Un épisode de délirium est souvent associé à une diminution de l’indépendance fonctionnelle et à un déclin cognitif (c’est-à-dire une aggravation d’une déficience cognitive ou d’une démence préexistante et un risque accru de démence nouvelle). Le délirium prolongé, dont les symptômes persistent à la sortie de l’hôpital ou au-delà, peut se produire chez 29 % à 55 % des patients. Jusqu’à 30 % d’entre eux présentent des symptômes persistants six mois après leur sortie de l’hôpital.

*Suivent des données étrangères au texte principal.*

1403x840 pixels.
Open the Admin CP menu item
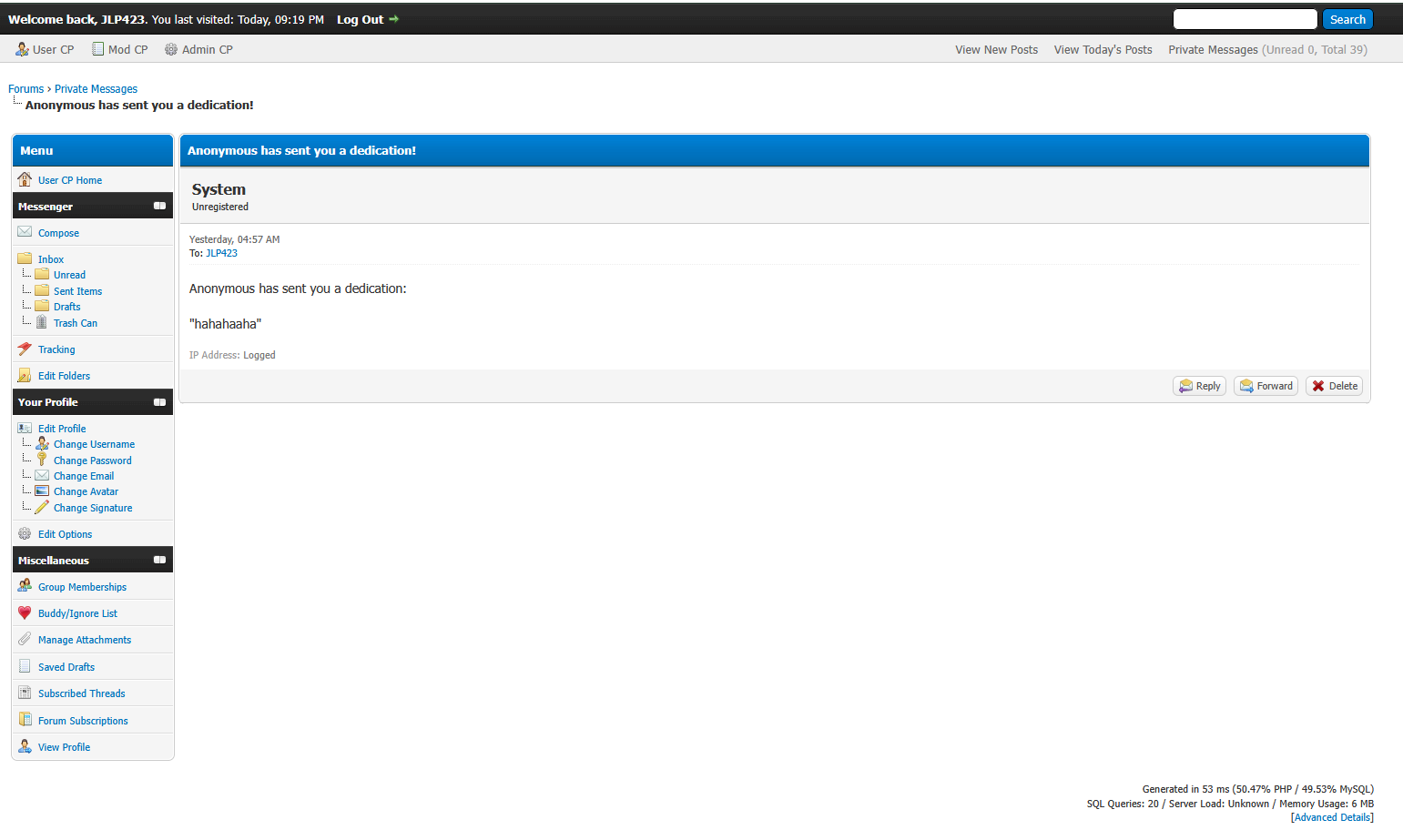[198, 50]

Malgré les charges évidentes qui pèsent sur les individus et sur le système de soins de santé, le délirium est souvent méconnu, mal diagnostiqué comme un autre trouble ou attribué par erreur à la démence. En effet, le délirium n’est reconnu que dans environ un tiers des cas. Cependant, l'identification précoce des facteurs de risque est importante car le délirium peut être évité dans 30 à 40 % des cas, en utilisant des interventions préventives. Des lignes directrices soutiennent le dépistage des personnes à risque, et des interventions adaptées peuvent prévenir et gérer le délirium. Lorsque les symptômes du délire ne sont pas identifiés à temps, l'évaluation et le traitement des causes sous-jacentes et la mise en œuvre de stratégies de gestion à plusieurs composantes sont retardés.

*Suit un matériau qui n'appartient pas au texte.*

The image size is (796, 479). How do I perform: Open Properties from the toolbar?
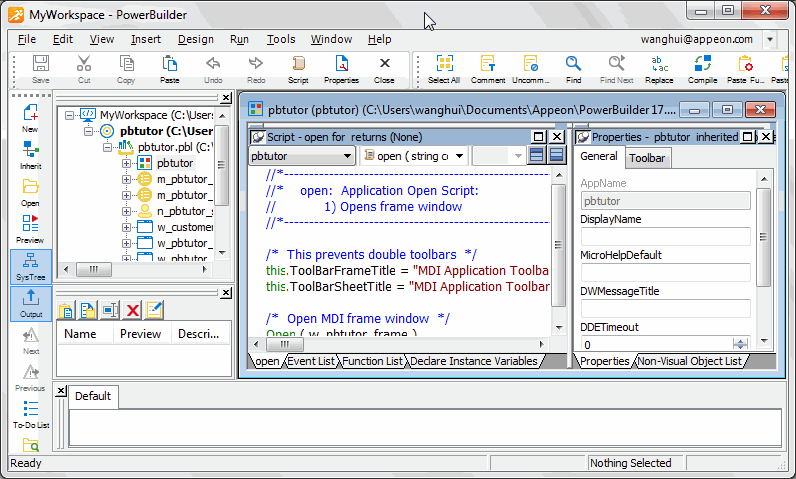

La consultation d’un médecin spécialiste (gériatre, psychiatre gériatrique) pour les personnes âgées qui doivent subir une intervention chirurgicale d’urgence peut réduire l’apparition du délirium. Par rapport aux soins habituels (évaluation gériatrique réactive), il a été démontré que l’évaluation préopératoire et le suivi postopératoire par un gériatre réduisent l’incidence du délirium de plus d’un tiers et réduisent le délirium grave de plus de la moitié chez les personnes ayant une fracture de la hanche.

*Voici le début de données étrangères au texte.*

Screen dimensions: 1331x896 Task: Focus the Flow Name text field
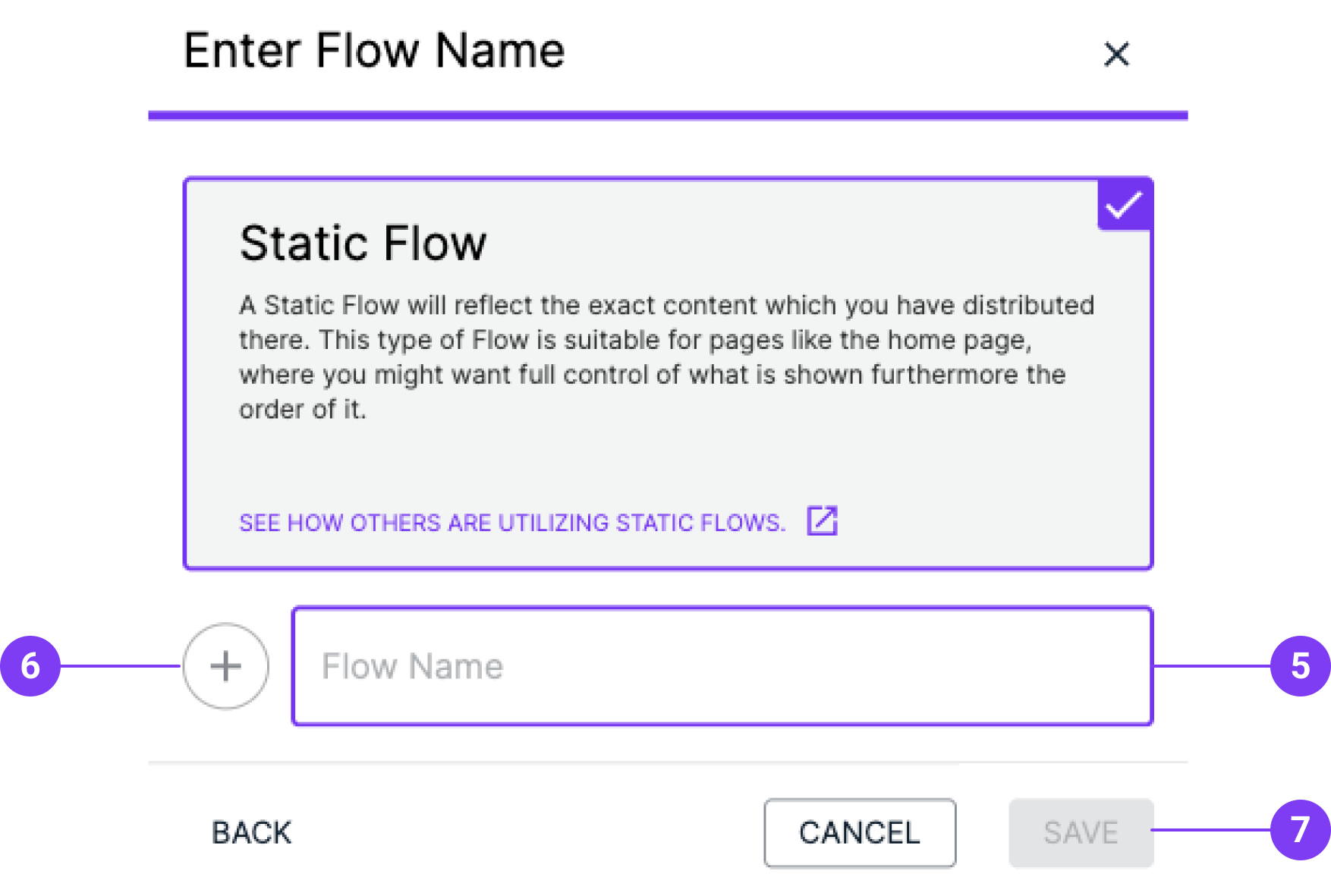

Lorsqu’il existe des obstacles à la communication (p. ex. une discordance de langage ou des troubles de l’audition ou de la parole), le délirium est plus difficile à identifier, car de nombreux instruments utilisés pour dépister le délirium reposent sur la capacité à communiquer. Les obstacles à la communication peuvent également entraver la compréhension d’informations spécifiques liées au délirium et à sa gestion continue.
La stratégie identifiée par le « Senior Friendly Hospital » en Ontario a permis de constater des améliorations dans les pratiques liées au délirium, mais aussi une certaine variation dans la diffusion de ces pratiques au sein et entre les hôpitaux ontariens participants (135 hôpitaux dans toute la province). Dans le cadre d'une stratégie plus large visant à améliorer les soins aux personnes âgées hospitalisées, le Cadre de soins adaptés aux aînés (sfCare) a soutenu les meilleures pratiques en matière de délirium. Suite à la mise en œuvre du cadre sfCare, le pourcentage d'hôpitaux participants déclarant des pratiques de dépistage et de détection du délirium est passé de 62 % en 2011 à 92 % en 2014. Le nombre d’hôpitaux déclarant des stratégies de prévention et de gestion du délirium est passé de 62 % en 2011 à 88 % en 2014. Malgré ces améliorations, en 2014, seuls 36 % des hôpitaux participants ont déclaré avoir étendu les pratiques de dépistage et de détection à l’ensemble de l’organisation, et seuls 23 % ont déclaré avoir étendu les pratiques de prévention et de gestion à l’ensemble de l’organisation.
Des disparités régionales existent également pour l’accès aux services gériatriques spécialisés et aux autres prestataires qui peuvent avoir une expertise particulière dans l’identification et la gestion du délirium.